A child with ‘sweet style, kind spirit’

Loved ones, others touched by Zina Linnik pack Hilltop church to pray, cry, remember

July 16, 2007 

Mikhail Linnik’s last memory of his daughter is of Zina being taken away in a gray van.

At her funeral on Sunday, he described what he considers Zina’s farewell: Over the past few months, he’d occasionally catch her silently observing the family, taking in the sights and sounds of the 10-member household.

“It was like a sign of her seeing us for the last time,” he said through a translator, struggling with his tears.

Zina’s family was dearest to her, but the 1,300-seat Slavic Christian Center couldn’t hold all the people she touched. Neighbors, teachers, strangers and members of her congregation sat shoulder-to-shoulder, stood in the stairwell, crowded the balcony and filled in the lobby to remember the quiet, pious 12-year-old girl who was snatched from an alley near her parents’ home on the night of July 4.

As they watched Mikhail Linnik, his head hanging, shuffle back to his seat beside his wife, four sons and three remaining daughters, many in the Slavic Christian Center wept silently.

Over the nearly three-hour memorial, those who knew Zina recounted how she exuded faith, loved her family and relished swimming and recess tetherball matches.

She’d skip recess once a week to indulge in another favorite: “Fruit Roll-Up Tuesday,” when she’d stay indoors to eat her favorite snack with her sister and Katie Thaut, her reading teacher.

“Her sweet style and kind spirit quickly won my heart,” Thaut said. “She was my favorite student.”

Zina also loved the zoo, where Thaut took her and her sister a few weeks ago.

“I can still hear Zina’s laughter,” she said.

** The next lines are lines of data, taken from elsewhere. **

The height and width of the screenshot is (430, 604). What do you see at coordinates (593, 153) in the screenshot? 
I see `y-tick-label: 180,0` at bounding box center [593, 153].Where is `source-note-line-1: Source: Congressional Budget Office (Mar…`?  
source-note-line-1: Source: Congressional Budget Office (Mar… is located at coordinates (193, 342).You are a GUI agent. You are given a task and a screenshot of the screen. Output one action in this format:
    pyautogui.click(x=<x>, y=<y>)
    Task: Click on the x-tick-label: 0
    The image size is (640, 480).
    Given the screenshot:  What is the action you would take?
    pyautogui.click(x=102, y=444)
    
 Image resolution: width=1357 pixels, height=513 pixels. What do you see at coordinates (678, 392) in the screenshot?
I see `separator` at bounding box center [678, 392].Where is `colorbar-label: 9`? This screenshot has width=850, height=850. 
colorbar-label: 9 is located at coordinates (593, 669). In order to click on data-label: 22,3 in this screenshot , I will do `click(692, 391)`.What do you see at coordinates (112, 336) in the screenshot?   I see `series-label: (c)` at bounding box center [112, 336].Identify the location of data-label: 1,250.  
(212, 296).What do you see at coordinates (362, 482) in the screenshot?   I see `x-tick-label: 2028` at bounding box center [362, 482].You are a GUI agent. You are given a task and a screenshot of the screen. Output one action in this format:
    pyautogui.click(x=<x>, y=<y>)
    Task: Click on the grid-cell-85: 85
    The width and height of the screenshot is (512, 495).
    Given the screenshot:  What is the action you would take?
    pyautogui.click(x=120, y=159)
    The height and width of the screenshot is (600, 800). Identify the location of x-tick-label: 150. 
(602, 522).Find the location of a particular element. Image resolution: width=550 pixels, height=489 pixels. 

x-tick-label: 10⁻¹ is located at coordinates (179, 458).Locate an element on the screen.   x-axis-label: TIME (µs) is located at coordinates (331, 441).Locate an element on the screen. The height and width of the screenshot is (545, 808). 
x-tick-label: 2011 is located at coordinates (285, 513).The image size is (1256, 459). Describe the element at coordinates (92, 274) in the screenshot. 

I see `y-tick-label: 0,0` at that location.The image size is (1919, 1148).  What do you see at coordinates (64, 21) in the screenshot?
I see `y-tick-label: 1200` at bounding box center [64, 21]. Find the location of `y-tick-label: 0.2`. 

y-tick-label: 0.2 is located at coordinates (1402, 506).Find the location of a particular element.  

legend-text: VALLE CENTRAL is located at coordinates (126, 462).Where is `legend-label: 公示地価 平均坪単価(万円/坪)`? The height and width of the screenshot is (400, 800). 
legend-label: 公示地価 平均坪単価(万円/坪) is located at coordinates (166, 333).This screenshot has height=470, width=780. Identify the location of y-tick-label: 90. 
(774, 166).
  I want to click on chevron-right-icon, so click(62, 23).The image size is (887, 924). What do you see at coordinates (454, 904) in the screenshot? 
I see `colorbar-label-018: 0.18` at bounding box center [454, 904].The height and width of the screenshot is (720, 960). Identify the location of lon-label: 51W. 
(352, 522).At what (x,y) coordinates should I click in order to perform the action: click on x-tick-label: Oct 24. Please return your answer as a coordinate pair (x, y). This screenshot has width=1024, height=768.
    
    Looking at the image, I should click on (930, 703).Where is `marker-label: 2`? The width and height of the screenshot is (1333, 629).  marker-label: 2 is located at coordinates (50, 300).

Zina’s former principal at McCarver Elementary School, Mary Chapman, said Zina took her studies seriously and learned English quickly. The recess supervisor also said she was struck at how graceful Zina was when she’d win tetherball matches. “She’d quietly smile and play some more.”

“Zina exemplified the very best of what a student should be,” she said.

In the several times of prayer throughout the service, the Pentecostal church hummed with parishioners mumbling prayers in Russian, Ukrainian or English.

During a slide show, two 10-foot screens showed photos of a reserved, slight child with expressive eyes. Below the screens sat a choir of 50, a collection of pastors and a closed white and gold casket with a halo of floral arrangements.

The service, attended by hundreds of people from outside the conservative Tacoma church, at times demonstrated the kind of cultural divide the devout child faced daily.

Most women of the parish do not wear makeup and cover their hair with thin white veils, but visitors to the church weren’t always so modest. People could be seen snapping photos with their cell phones throughout the funeral.

Yet if the church members’ cultural sensibilities were tested, no one let on. Each of the pastors thanked the crowd multiple times.

“Thousands of people have expressed condolences,” said the church’s associate pastor, Andrey Ivanstov.

“Their prayers, their words of encouragement, in a special way have revealed the unity in this tragedy,” he said, through a translator.

Church leaders spoke of Zina’s commitment to her faith and invited civic leaders and law enforcement officers to speak.

Tacoma Police Chief Don Ramsdell said that her death will not be in vain, because it might help police find other crimes by the same person.

A letter read during the service from Tacoma Mayor Bill Baarsma, quoted the biblical passage, “The righteous are taken away to be spared from evil.”

Quiet sobbing could be heard around the church from those who realized Zina might rest in peace now, but wasn’t spared from evil.

Zina’s body was found in rural Pierce County on Thursday, the victim of a homicide, according to police. A suspect, Terapon Adhahn, 42, is in custody.

But as tragic as Zina’s death was, her faith doesn’t make room for hatred, the mourners were reminded.

“Jesus tells us to love our enemies and forgive them,” said one pastor through a translator.

“It’s easy to say. But as Christians, we are to forgive, knowing that Christ has forgiven us.”

At the end of the service, Zina’s brothers and sisters scooted behind her casket at the direction of her parents, who stood beside a large photo of their middle child. Then, as the masses watched, the Linniks took their last complete family photo.